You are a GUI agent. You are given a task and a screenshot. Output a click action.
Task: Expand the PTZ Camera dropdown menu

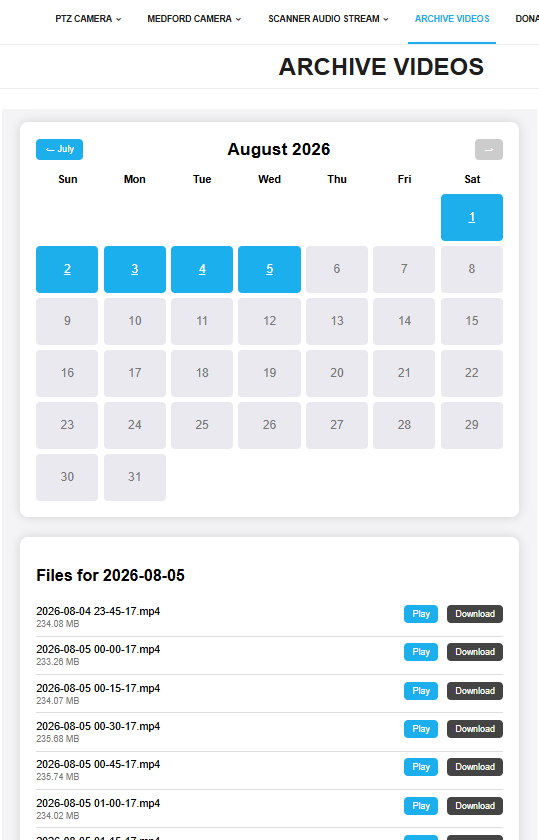[x=88, y=19]
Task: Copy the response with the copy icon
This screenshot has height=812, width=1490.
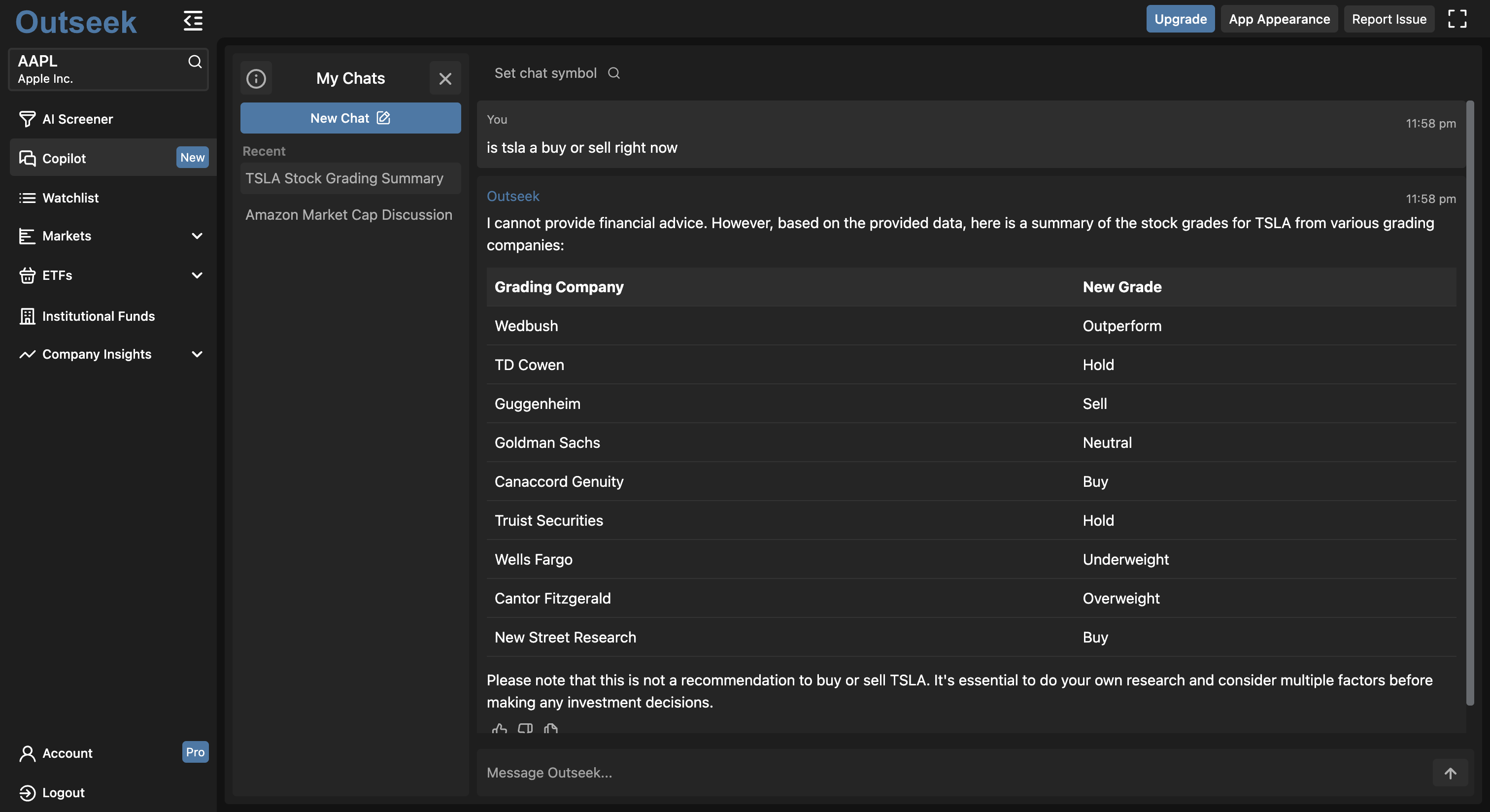Action: (x=551, y=729)
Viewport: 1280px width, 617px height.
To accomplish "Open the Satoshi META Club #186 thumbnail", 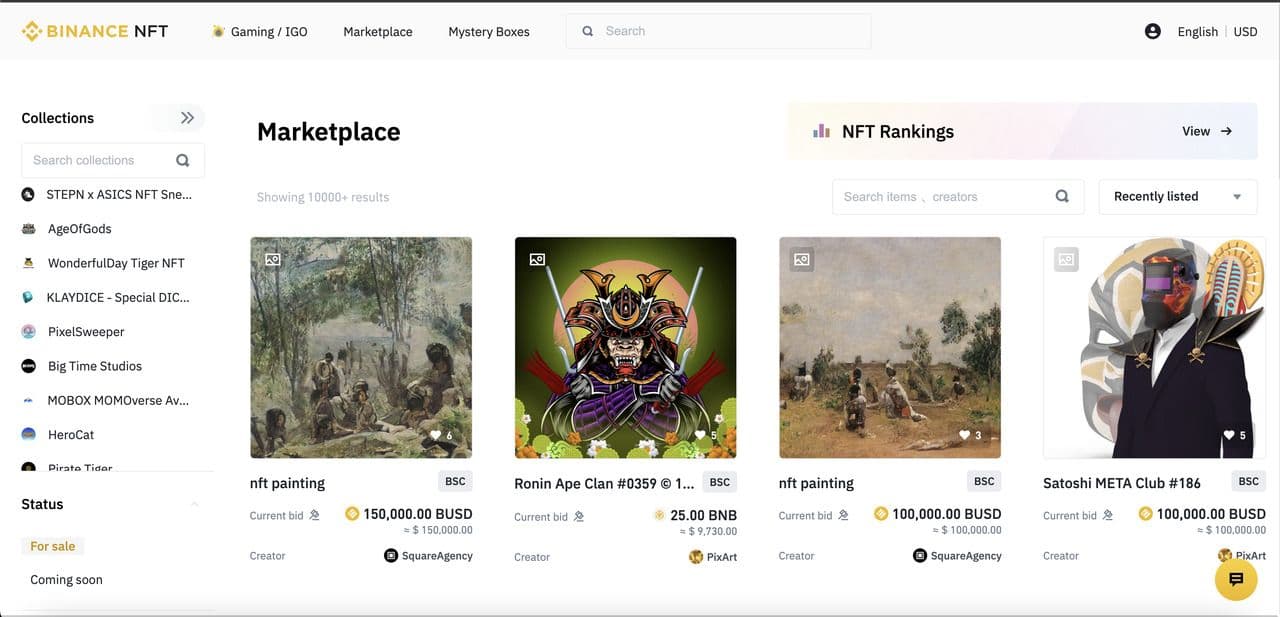I will 1153,347.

------------------------------------

> _What is being asked_: State how many lines of the items above contain the string "width", treating uppercase and lowercase as distinct, and give only that number.

> _Output for this task_: 2